TASK GOAL:
Some entries follow. Reproduce exactly the lines starting at the one with "Expand Roller shutter module task chevron" and stopping after the one with "Where should I".

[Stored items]
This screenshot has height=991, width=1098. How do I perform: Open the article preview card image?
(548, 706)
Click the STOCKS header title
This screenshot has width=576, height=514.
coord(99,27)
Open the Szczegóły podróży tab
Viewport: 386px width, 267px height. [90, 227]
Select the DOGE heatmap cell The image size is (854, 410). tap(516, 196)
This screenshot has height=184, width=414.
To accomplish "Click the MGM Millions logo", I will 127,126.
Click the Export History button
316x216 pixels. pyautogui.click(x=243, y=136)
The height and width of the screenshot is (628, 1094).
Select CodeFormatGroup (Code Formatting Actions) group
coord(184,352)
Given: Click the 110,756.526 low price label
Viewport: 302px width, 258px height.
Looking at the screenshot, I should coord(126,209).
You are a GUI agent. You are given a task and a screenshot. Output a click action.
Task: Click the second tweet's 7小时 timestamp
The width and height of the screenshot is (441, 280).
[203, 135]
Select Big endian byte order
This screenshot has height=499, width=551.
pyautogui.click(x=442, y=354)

--

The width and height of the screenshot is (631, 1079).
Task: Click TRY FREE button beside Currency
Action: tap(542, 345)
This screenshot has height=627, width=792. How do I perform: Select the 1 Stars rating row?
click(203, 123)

==

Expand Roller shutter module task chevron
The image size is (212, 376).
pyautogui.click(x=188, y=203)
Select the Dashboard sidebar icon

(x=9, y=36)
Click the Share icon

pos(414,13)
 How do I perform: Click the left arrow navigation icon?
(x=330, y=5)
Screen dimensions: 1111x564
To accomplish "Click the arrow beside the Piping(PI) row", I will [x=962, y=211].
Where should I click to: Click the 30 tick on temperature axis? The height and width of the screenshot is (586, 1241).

REPLY:
Expand Roller shutter module task chevron
The image size is (212, 376).
pyautogui.click(x=188, y=203)
Select the Dashboard sidebar icon

(x=9, y=36)
Click the Share icon

pos(414,13)
 How do I perform: Click the left arrow navigation icon?
(x=330, y=5)
Screen dimensions: 1111x564
To accomplish "Click the arrow beside the Piping(PI) row", I will [x=962, y=211].
Where should I click to: Click the 30 tick on temperature axis? The height and width of the screenshot is (586, 1241).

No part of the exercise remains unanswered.